Ciertamente el suceso teatral en El Acto tiene los útiles componentes escénicos: iluminación, sonido, empleo de proyecciones, elementos escenográficos, música, las palabras. Pero no llegan a conformarse como sistemas significantes interrelacionados; falta organicidad, una lógica interna entre ellos para que dejen de ser ilustrativos.

Por otra parte, se hace forzada, desde el inicio del espectáculo, la persistencia en acortar la distancia entre los espectadores y el actor;  resulta esta ambición una acometida inconsecuente, que más debería centrarse en la construcción de una espacialidad vibrante, y no estar todo el tiempo apelando al público, porque pese a todos los esfuerzos no se logra un espacio único entre el actor y espectador; algo que es innecesario dada la vectorización global de la puesta: de-centralizaicón, de-sincronización, simultaneidad, yuxtaposición buscando la heterogeneidad para romper la linealidad, todos estos recursos son válidos para conformar un montaje que no pretende expresar un tiempo lineal.

La falta de ilación entre los distintos eventos sucesivos en escena desmonta el orden lineal y eso resulta teatralmente. Entonces, para qué insistir en violar la cuarta pared, ¿para anular al personaje o diluirlo en insustancialidades como dar Habana Club en vasitos plásticos y brindar entre todos y hacer de la platea un espacio de confraternidad como si fuera un show televisivo de propósitos “paulocohelescos”.

Sí, cuando el actor impele a que se le sigamos, también me puse de pie para no desentonar, pero no deja de ser turbadora y fuera de lugar la invitación a abrazarnos y mirarnos fervorosamente, además de poner al público a hacer calistenia.

¿Cuál es la novedad si es que eso es lo que se busca? Por tales eventos es que la puesta tiene mucho de espectáculo común, de presentación y no de representación, donde lo fenomenológico sobresale y lo semiótico se rezaga, queda opacada la posibilidad de abstracción y la logicidad para una concreción productiva por parte del espectador.

El Acto acude mucho a los sentidos; al alinearse en sensaciones con espectacularidad la percepción profunda se pierde; la ejecución escénica no suscita una fuerza simbólica para que sea su performance productora de sentido desde la abstracción racional y no emotiva.

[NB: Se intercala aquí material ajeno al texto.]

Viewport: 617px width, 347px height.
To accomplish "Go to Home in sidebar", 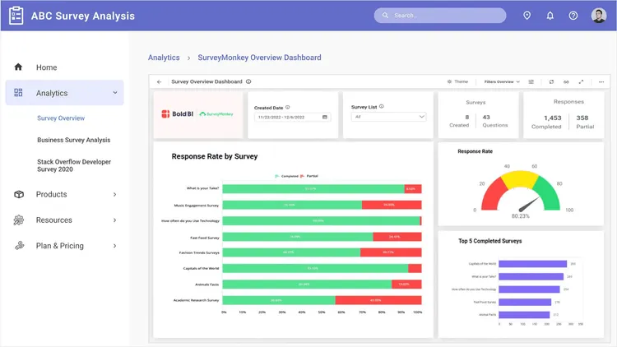I will [46, 67].
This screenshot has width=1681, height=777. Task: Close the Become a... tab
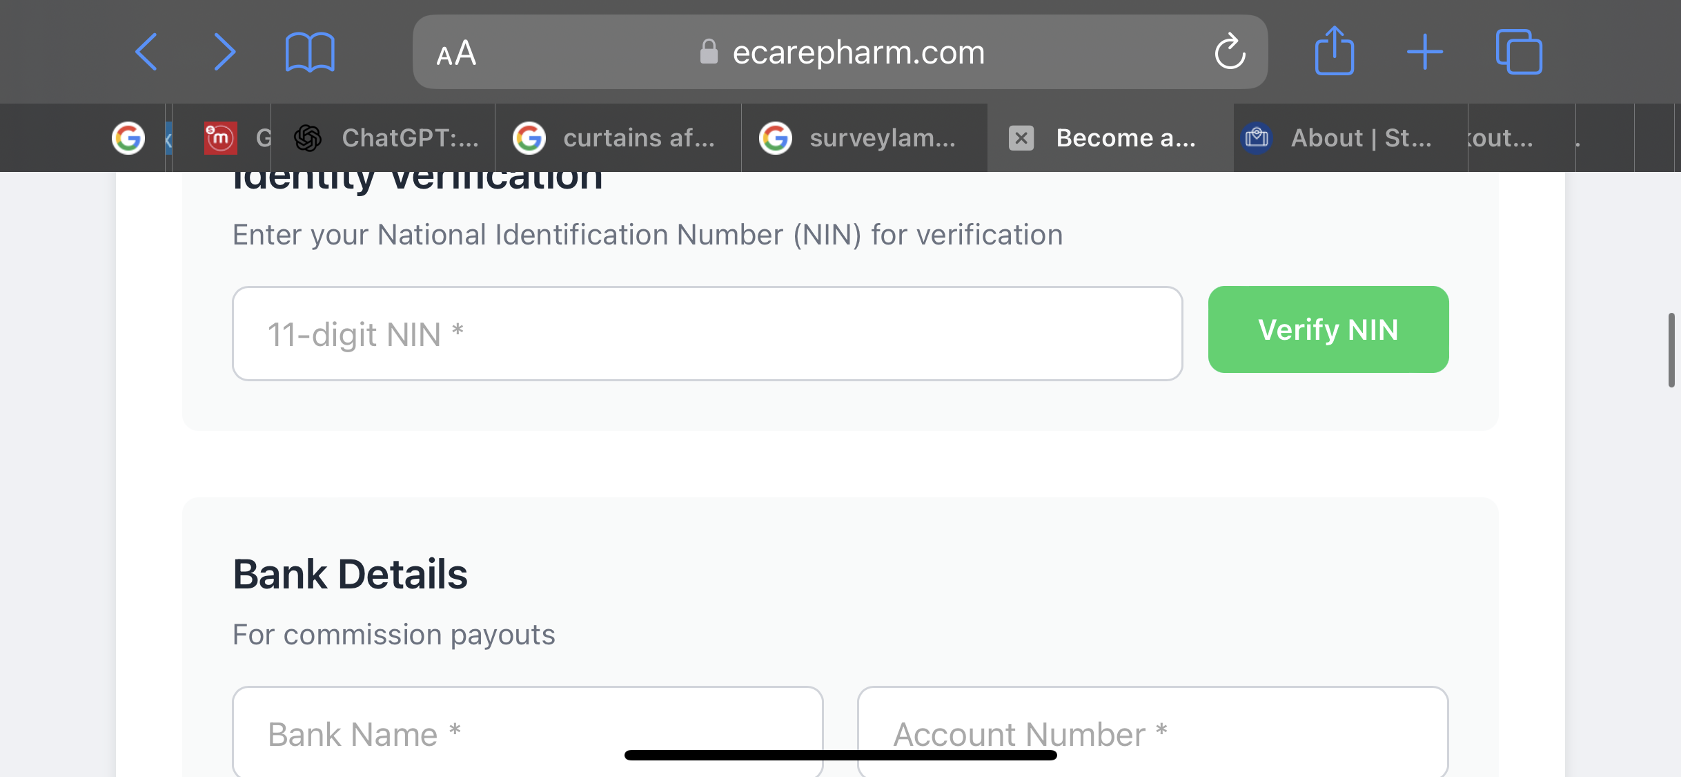coord(1021,138)
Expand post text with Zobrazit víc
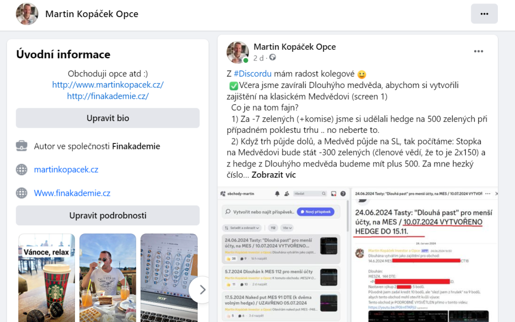The image size is (515, 322). 274,175
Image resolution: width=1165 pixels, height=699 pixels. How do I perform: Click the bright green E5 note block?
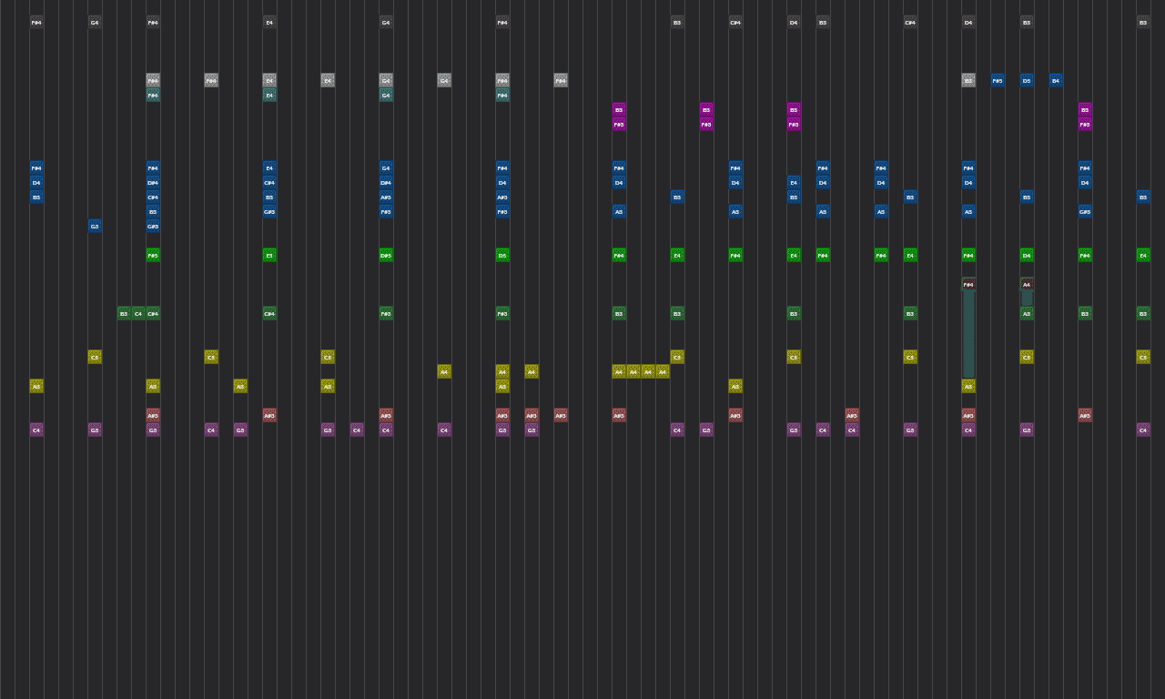269,255
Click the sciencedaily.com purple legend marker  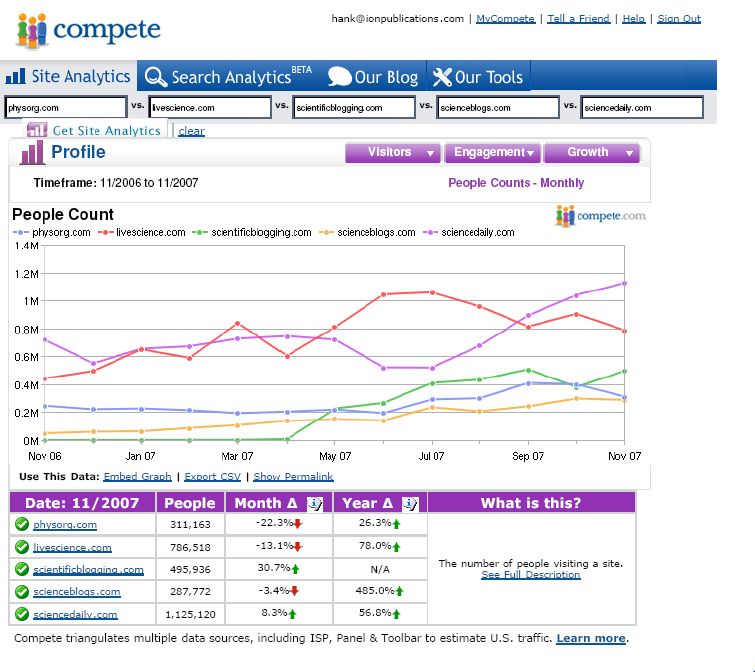(432, 233)
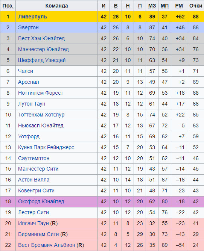
Task: Open the Эвертон team link
Action: 28,27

El Acto es un monólogo convencional donde el logocentrismo es embrionario; la iconicidad, las sugerencias simbólicas, indiciales, no tienen fortaleza en tanto la carga textual es definitoria en el montaje; más allá del discurso verbal no hay más, a no ser alguna que otra conformación del espacio gestual que genera el actor en su elemental performance.

Por los ochenta tuve el privilegio de ver dirigidas y actuadas por Vicente Revuelta La duodécima noche, El cuento del zoológico y Galileo Galilei. Considero que estas puestas, a pesar de todo lo que el teatro ha hecho y deshecho hasta ahora, siguen no teniendo parangón en la escena nacional.

Recuerdo a Vicente en Galileo y siento una satisfacción tremenda, regreso a aquellos ochenta fabulosos para el teatro en La Habana, y es que como afirma Paúl Auster en La invención de la soledad, la memoria es el espacio en que una cosa ocurre por segunda vez. Y por tercera, y por muchas veces, cada vez que tengamos la humildad de recordar con fervor.

Pese al esfuerzo del montaje de El Acto por acercarnos a Vicente Revuelta, los signos que emplea se agolpan unos a otro en su retórica semanticidad, y no nos traen al pensamiento alguna otra cosa superior a lo que representan en los sentidos, como dice San Agustín.